ST. PETERSBURG, Fla — If you're into stone crab claws, you're in luck. Harvest season just began.
Beginning Oct. 15 until May 1, recreational fishers can trap and catch stone crab claws that are at least 2 and 7/8 inches, the Florida Fish and Wildlife Conservation Commission (FWC) says. Remember, only claws can be harvested.
In order to participate in recreational trapping, fishers 16 and older need to complete an online, no-cost recreational stone or blue crab trap registration, the FWC says.
The online form can be found at GoOutdoorsFlorida.com. You must have an account, then add the stone crab trap registration to your fishing license.
Each person who is registered to trap stone crabs will have a unique trap registration number. The no-cost registration allows FWC to collect information for future harvests.
Fishers should know there's a daily bag limit. It allows for one gallon of claws person per person or two gallons per vessel, whichever is less, FWC says.
Those who plan to harvest stone crab claws are only allowed to use the stone crab trap, dip or landing net.

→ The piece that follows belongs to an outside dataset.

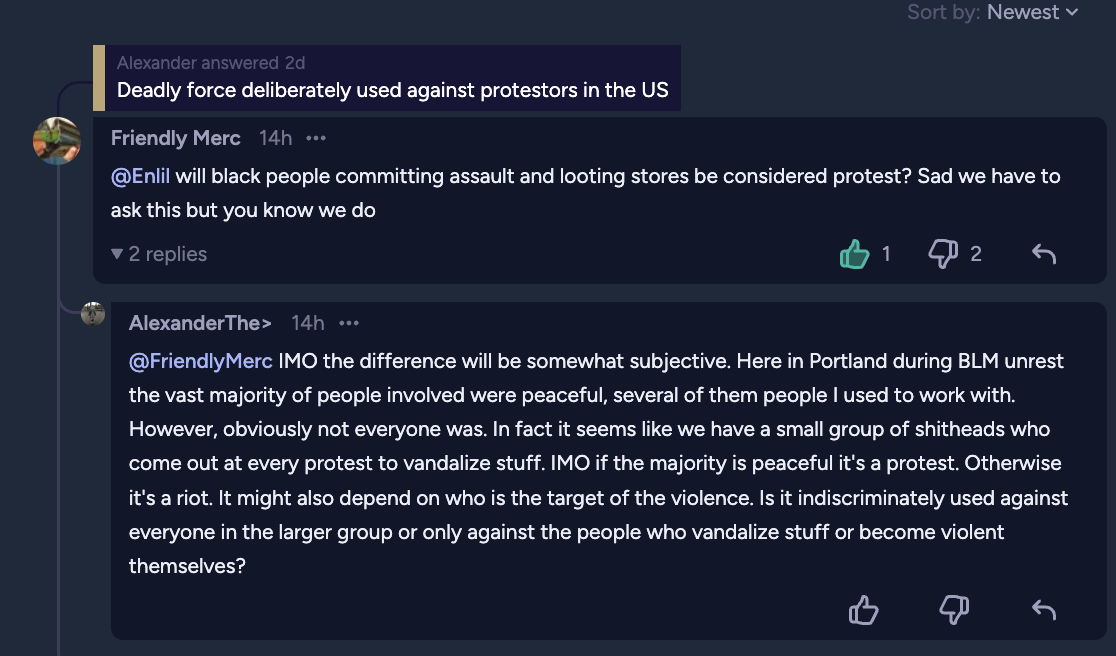Open the @Enlil mention link
Screen dimensions: 1116x656
140,176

See the specific requirements for stone crab traps here.
Illegal gear that is not permitted includes any device that could puncture, crush or injure the crab body. That means spears, grains, grabs or hooks.
FWC encourages fishermen to harvest one claw from a stone crab, however, it is legal to harvest both claws.
"Although it is currently lawful to harvest both of a stone crab's claws, this practice leaves the stone crab with few alternatives to defend itself from predators," FWC says.
"Although the crab can still obtain minimal amounts of food with no claws, having one claw (if the other one is harvested) will enable the crab to obtain greater amounts of food in a shorter amount of time. Stone crabs (like other crustaceans) have the ability to grow back their claws, but this process requires a large amount of energy in the form of food."